- Bonar-e Soleymani
- Coordinates: 29°19′00″N 51°02′29″E﻿ / ﻿29.31667°N 51.04139°E
- Country: Iran
- Province: Bushehr
- County: Dashtestan
- District: Ab Pakhsh
- Rural District: Dashti-ye Esmail Khani

Population (2016)
- • Total: 137
- Time zone: UTC+3:30 (IRST)

= Bonar-e Soleymani =

Village in Bushehr province, Iran

Bonar-e Soleymani (بنارسليماني) (Note: Also romanized as Bonār-e Soleymānī; also known as Bonār, Bonār-e Zīārat, and Bunār) is a village in Dashti-ye Esmail Khani Rural District of Ab Pakhsh District in Dashtestan County, Bushehr province, Iran.

==Demographics==
===Population===
At the time of the 2006 National Census, the village's population was 169 in 47 households, when it was in Darvahi Rural District of Shabankareh District.

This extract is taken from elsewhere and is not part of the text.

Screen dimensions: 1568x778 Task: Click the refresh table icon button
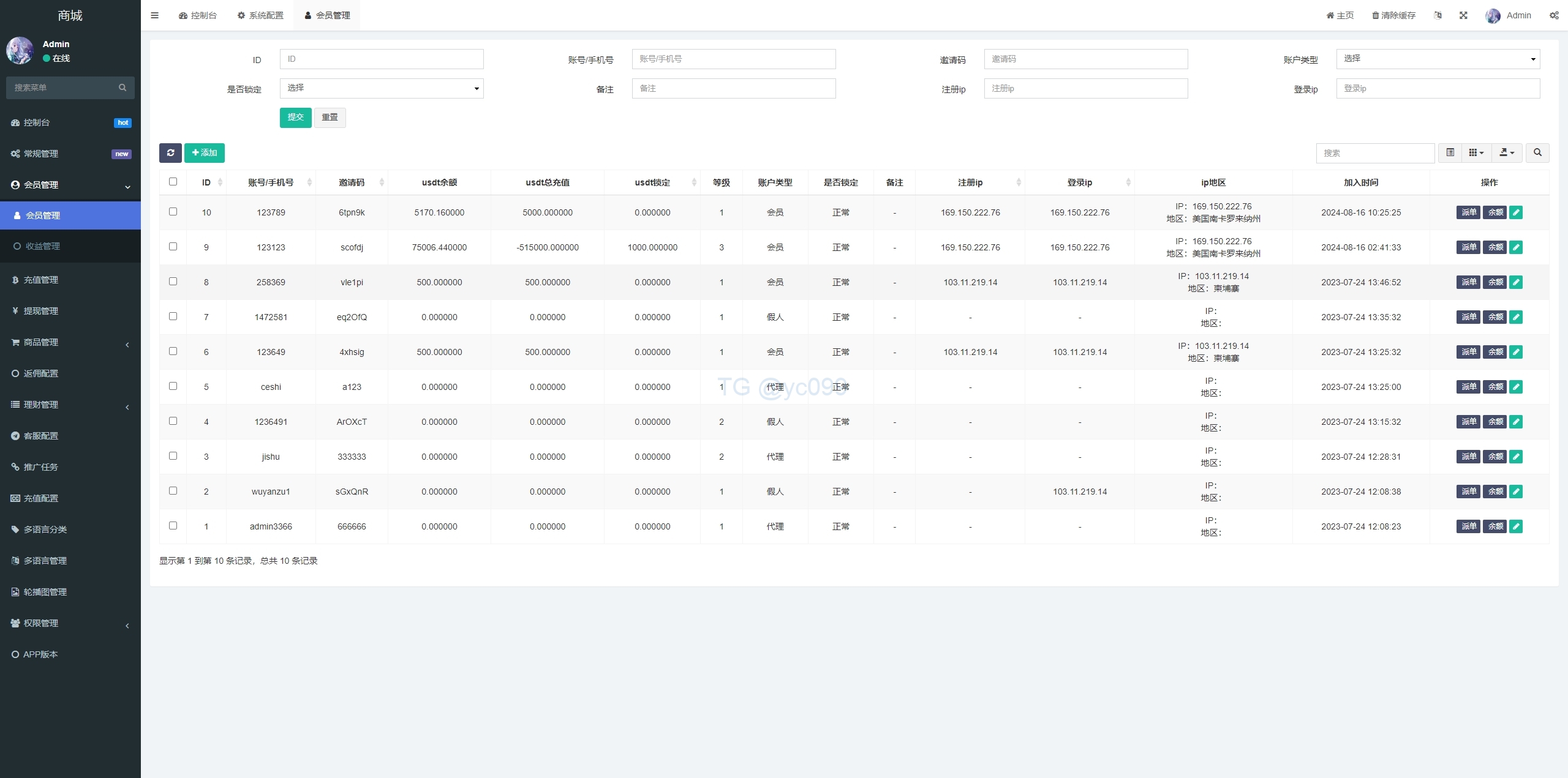tap(170, 153)
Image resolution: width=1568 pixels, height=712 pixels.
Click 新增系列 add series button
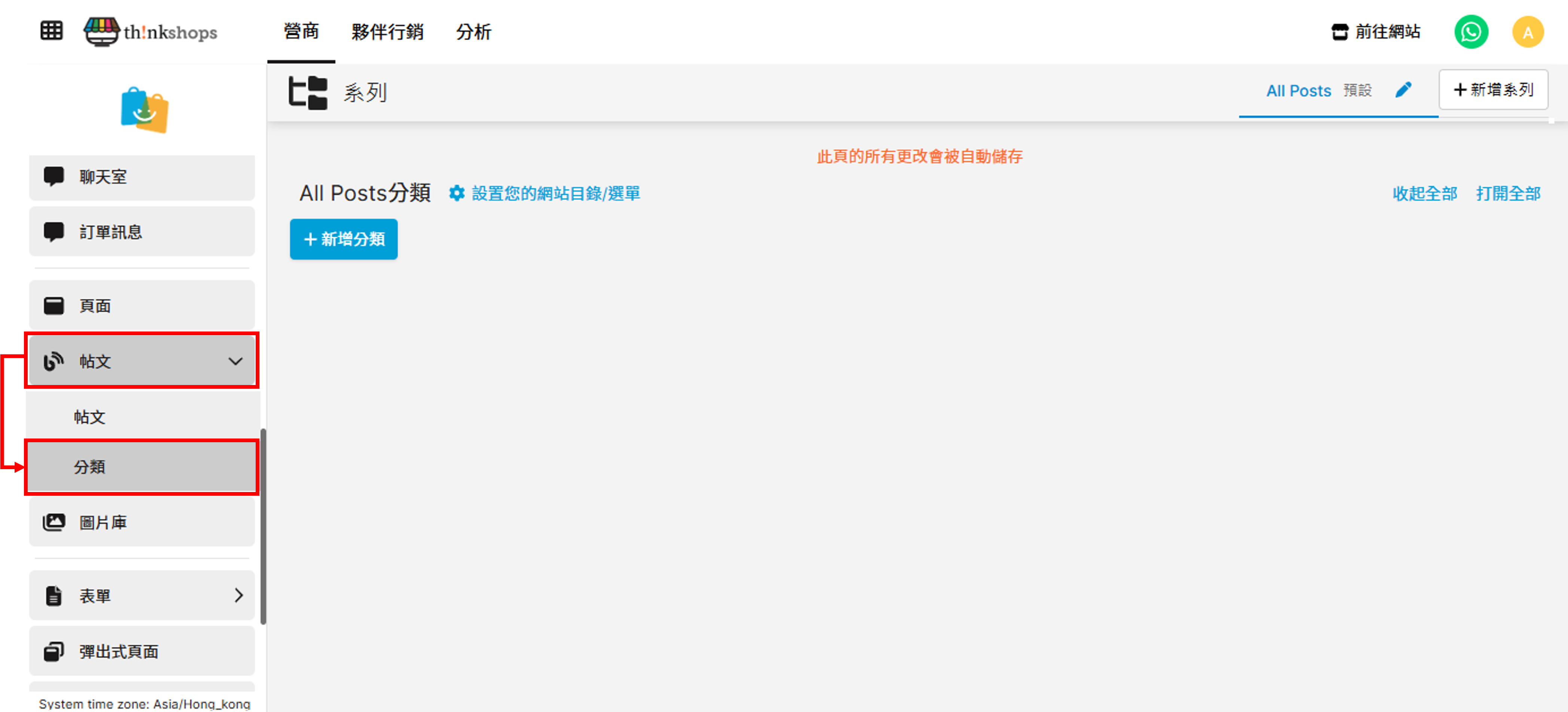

The following census in 2011 counted 115 people in 31 households, by which time the rural district had been separated from the district in the formation of Ab Pakhsh District. Bonar-e Soleymani was transferred to Dashti-ye Esmail Khani Rural District created in the new district. The 2016 census measured the population of the village as 137 people in 46 households.